I was re-assembling a front hub on a bike I just bought from an awesome Caber buddy, ( Thanks @hm.  ) and it was time to clean the loose bearings. I had them soaking in WD-40 & was going to scrub them with a stiff bristled toothbrush. The very 1st one I started on popped out of my fingers, hit the worktable, then that awful sound of it rolling across my deck. Then silence...
It fell between the deck boards....Nooooooooo! Fortunately, I noticed it resting between 2 boards. I grabbed this little stack of very powerful industrial magnets I have from a past job. (the little stack with the Lonestar Beer bottle cap "handle" in the pics)
POP! It flew to the magnet & I breathed a huge sigh of relief.
This gave me a thought...I bet the magnets would hold the bearings while I scrubbed them up. Viola! Worked incredibly well! I was amazed...

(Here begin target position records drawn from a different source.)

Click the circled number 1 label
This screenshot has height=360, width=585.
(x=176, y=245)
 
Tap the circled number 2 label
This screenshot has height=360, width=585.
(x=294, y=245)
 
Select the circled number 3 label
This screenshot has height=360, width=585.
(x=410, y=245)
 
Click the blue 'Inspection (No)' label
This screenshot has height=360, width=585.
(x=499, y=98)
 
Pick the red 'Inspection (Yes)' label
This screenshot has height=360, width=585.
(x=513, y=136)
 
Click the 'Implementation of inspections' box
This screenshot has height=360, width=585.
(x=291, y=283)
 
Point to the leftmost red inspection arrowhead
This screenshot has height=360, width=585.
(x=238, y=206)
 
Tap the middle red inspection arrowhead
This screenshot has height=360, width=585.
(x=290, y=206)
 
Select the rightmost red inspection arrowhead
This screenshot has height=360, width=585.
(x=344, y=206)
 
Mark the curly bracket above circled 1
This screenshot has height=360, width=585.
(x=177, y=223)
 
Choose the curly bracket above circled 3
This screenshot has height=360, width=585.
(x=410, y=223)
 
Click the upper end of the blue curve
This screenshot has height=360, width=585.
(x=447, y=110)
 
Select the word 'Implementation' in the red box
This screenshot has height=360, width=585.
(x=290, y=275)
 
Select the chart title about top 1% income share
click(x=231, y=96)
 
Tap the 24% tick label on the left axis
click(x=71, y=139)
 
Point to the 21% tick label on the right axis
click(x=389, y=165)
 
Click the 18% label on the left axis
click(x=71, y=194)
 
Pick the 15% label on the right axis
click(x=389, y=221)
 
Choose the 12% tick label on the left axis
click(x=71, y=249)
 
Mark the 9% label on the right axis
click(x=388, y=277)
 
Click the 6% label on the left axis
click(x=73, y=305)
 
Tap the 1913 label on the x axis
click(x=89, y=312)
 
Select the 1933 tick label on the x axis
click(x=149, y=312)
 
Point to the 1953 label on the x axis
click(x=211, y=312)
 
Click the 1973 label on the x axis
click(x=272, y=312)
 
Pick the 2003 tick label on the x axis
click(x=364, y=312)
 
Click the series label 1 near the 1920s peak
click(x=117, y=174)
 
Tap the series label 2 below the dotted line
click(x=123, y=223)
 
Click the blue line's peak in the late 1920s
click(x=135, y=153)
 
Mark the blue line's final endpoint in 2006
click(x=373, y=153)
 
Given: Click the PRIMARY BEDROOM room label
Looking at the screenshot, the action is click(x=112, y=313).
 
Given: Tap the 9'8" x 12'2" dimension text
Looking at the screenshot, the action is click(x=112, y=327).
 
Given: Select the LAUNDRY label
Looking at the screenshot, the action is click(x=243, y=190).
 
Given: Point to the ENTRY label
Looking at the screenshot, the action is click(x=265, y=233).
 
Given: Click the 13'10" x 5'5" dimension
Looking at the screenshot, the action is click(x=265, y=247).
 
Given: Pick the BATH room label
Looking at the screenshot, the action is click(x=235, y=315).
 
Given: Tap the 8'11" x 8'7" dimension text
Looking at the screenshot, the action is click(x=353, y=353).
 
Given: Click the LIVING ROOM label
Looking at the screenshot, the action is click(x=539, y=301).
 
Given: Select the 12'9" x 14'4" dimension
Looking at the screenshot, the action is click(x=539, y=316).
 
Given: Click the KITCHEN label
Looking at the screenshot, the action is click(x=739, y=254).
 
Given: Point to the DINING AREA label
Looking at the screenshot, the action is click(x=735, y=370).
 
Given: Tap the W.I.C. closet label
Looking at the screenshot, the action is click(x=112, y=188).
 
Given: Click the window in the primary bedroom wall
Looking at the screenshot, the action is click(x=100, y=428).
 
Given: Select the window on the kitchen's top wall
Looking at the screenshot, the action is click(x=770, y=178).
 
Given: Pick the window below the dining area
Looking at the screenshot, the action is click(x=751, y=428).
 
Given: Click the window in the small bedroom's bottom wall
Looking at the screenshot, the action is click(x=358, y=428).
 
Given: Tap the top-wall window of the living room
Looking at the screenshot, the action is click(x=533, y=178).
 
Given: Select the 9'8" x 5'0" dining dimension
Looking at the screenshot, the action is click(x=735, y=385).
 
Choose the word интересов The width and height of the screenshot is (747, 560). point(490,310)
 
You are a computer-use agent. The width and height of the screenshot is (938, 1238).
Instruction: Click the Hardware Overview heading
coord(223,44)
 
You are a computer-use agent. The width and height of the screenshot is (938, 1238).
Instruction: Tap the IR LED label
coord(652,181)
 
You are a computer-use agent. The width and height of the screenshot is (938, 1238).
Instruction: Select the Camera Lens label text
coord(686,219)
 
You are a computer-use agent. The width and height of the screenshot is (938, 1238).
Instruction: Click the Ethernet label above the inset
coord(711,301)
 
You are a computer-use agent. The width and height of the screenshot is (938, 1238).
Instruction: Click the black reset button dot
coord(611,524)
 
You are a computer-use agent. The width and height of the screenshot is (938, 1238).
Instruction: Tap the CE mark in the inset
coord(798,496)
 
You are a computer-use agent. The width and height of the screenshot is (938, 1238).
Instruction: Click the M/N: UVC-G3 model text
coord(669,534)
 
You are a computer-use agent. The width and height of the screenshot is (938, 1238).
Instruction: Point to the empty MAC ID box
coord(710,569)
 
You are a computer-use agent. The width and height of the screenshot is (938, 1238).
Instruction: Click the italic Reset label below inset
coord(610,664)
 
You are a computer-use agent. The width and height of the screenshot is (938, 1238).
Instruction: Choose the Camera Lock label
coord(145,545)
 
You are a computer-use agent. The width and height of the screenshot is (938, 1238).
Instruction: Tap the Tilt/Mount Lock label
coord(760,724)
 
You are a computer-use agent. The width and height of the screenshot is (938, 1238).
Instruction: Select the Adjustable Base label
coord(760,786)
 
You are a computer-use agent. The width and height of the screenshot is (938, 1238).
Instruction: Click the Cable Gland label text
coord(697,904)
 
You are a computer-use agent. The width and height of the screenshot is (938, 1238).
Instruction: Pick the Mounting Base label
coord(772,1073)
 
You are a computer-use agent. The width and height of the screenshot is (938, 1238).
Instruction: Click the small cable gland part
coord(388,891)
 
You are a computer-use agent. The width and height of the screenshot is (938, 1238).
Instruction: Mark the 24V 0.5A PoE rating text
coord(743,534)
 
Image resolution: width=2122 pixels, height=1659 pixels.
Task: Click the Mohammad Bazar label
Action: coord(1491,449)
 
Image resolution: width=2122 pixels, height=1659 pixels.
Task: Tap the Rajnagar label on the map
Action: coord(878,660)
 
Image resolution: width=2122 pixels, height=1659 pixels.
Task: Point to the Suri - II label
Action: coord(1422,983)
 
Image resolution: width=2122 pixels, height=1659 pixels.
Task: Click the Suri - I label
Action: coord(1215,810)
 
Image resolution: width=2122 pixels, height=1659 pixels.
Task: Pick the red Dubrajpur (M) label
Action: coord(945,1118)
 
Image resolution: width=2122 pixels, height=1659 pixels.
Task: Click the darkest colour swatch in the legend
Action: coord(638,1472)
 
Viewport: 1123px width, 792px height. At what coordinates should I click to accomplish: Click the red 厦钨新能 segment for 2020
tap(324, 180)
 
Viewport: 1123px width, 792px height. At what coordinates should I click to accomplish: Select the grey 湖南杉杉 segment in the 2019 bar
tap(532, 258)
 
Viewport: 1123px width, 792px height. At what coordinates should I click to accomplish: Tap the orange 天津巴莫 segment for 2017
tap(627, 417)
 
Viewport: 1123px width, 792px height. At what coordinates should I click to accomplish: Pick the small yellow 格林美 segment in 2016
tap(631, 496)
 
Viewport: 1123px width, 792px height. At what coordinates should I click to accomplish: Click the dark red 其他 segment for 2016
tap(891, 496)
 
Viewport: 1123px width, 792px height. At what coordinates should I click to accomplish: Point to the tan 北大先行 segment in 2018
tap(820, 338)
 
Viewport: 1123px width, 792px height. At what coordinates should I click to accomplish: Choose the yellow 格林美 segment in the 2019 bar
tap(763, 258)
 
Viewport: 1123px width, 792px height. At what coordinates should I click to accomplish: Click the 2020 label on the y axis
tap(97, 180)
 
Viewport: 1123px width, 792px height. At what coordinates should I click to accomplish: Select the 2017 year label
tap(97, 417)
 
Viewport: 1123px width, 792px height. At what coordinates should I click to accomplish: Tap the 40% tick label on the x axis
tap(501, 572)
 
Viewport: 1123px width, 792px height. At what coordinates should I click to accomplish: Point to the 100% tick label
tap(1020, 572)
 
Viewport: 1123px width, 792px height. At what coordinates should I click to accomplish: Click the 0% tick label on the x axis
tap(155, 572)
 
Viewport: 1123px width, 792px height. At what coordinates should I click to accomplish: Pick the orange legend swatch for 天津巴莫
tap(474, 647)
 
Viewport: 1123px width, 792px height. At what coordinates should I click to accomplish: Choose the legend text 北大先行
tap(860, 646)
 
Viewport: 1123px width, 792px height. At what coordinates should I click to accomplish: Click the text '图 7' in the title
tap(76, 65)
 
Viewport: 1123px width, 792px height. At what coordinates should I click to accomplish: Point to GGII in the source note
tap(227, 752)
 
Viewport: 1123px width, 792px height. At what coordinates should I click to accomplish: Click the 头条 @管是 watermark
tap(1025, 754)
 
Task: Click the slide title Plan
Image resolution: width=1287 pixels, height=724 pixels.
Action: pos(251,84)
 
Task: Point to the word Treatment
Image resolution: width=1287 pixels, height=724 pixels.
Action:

Repacked the hub, popped them lil' suckers in, slide in the axle & job complete!
Just thought I'd share, hopin' to save some peeps the headaches of losing bearings...we've all been there!
Thanks


----------



## Lonestar (Jan 1, 2021)

Redneck parts washer!


----------



## GTs58 (Jan 1, 2021)

Harbor Freight has cheap magnetic bowls and I use those at work sometimes to clean very small greasy machine parts like small springs, screws etc.. I have a habit of dropping everything that's small.


----------



## Lonestar (Jan 1, 2021)

GTs58 said:


> Harbor Freight has cheap magnetic bowls and I use those at work sometimes to clean very small greasy machine parts like small springs, screws etc.. I have a habit of dropping everything that's small.



Me too! The West Coast Choppers bowl in the pics is magnetic as well, which has been handy in more than 1 situation!


----------